"And though tyranny, because it needs no consent, may successfully rule over foreign peoples, it can stay in power only if it destroys first of all the national institutions of its own people."


Burning of Rome

Thursday, November 15, 2007

Giuliani Does What he Does Best: Lies and Laughs it Off

Rudolph Giuliani has been dodging and lying his way out of questions dealing with his long-time criminal partner in crime Bernie Kerik being indicted on numerous charges last week. I am not sure who he thinks he is talking to when a person asks a question in a key early state about yet another lawsuit linking him. Certainly not a clueless voter that is void of any information dealing with Giuliani's past.

Say what you will about selfish Judith Regan, but she's definitely never shied away from speaking her mind and telling the truth when it is effecting her personally. Now when Giuliani says that Regan's idea that Rupert Murdoch's empire tried to silence her by firing and downgrading her public image, fearing that because of her close relations with Kerik in the past that she could unleash secrets about Giuliani was more appropriate for the gossip columns, who are you inclined to believe? Someone with nothing to lose, or a chronic liar with everything to lose? Like he repeatedly does when faced with an apparition, he laughed the question off on a campaign stop in Iowa Wednesday.
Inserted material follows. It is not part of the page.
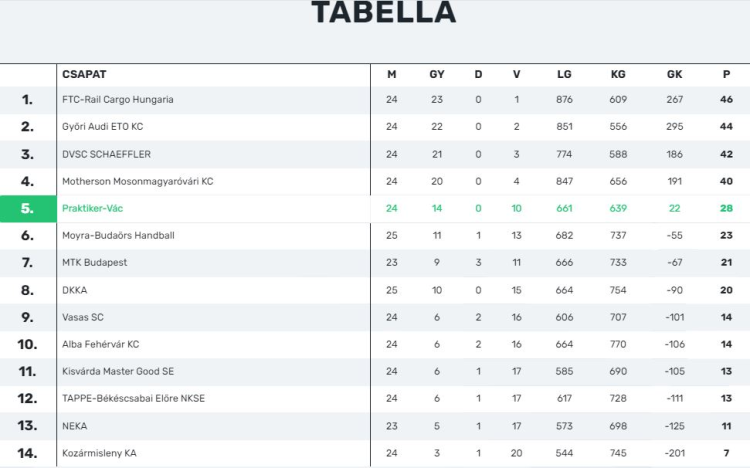Viewport: 750px width, 468px height.
Task: Open the Vasas SC team link
Action: pyautogui.click(x=82, y=317)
He went on to actually claim he knows nothing about it AFTER he tried to paint it off as gossip, and we've heard that one before from this guy. He is having a pretty tough time as of late to not get caught in a web. Liar Liar Liar.

Judith Regan claimed Rudy Giuliani's cronies tried to silence her; now the presidential hopeful wants to sideline her to the gossip columns.

The Republican candidate said Wednesday the publishing queen's bombshell $100 million suit was no more than salacious tittle-tattle.

"It sounds to me like a kind of gossip column story more than a real story," he said on a campaign stop in Iowa.

"The last thing in the world you want to do when you're running for President is respond to gossip column-type stories."

Regan's suit, filed in Manhattan Supreme Court this week, claimed her old bosses at HarperCollins and its parent company, News Corp., tried to discredit her to protect Giuliani.

The editor, canned amid controversy as she tried to push O.J. Simpson's supposed tell-all book "If I Did It," had New York's former Police Commissioner Bernard Kerik as a client and a lover.

Kerik, who was mentored by Giuliani, was indicted last week on federal corruption charges.

Regan said her bosses at Rupert Murdoch's media empire were terrified she knew things that could hurt Giuliani's chances of moving into the White House.

They told her to hide documents and lie to federal investigators building a case against her ex-boyfriend, she said.

And they moved to paint her as an "unethical businesswoman devoid of any integrity" by letting her take the fall for the outrage Simpson's book created, she said in her 70-page suit.

"Defendants knew they would be protecting Giuliani if they could preemptively discredit her," the suit said.

Giuliani, a former business partner and friend of Kerik's who installed him as police commissioner while New York's mayor, laughed when asked about the suit at the end of Wednesday's campaign stop.

"I don't respond to the story at all," he said. "I don't know anything about it."